-------- Input data

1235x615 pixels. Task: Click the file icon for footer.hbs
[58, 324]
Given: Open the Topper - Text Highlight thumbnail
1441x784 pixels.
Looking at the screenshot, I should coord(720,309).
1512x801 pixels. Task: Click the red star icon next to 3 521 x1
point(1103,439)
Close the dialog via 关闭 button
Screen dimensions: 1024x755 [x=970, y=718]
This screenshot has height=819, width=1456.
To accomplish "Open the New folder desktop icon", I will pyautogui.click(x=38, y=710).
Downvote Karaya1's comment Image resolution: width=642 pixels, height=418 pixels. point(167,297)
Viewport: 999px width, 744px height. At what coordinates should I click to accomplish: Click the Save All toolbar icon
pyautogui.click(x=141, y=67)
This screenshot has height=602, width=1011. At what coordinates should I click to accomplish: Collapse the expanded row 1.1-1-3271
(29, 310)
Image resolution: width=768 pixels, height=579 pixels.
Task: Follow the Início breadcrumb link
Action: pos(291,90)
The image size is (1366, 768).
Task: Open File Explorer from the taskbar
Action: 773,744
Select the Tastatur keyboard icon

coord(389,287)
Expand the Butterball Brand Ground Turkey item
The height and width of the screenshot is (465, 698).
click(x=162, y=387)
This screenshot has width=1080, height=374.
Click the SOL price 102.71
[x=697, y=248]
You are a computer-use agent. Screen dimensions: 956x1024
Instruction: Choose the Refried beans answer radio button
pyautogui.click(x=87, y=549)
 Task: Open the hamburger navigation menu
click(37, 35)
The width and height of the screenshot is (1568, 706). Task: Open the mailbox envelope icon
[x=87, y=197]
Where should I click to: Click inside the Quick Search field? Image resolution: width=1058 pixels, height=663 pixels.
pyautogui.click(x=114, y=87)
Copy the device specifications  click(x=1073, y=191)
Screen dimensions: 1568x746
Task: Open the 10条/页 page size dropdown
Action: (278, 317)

----------------

» What to produce: Return only what runs from the line containing "Where should I" to the last line of the records above, both ends included, exactly as written.

» Written answer:
Where should I click to: Click inside the Quick Search field? Image resolution: width=1058 pixels, height=663 pixels.
pyautogui.click(x=114, y=87)
Copy the device specifications  click(x=1073, y=191)
Screen dimensions: 1568x746
Task: Open the 10条/页 page size dropdown
Action: (278, 317)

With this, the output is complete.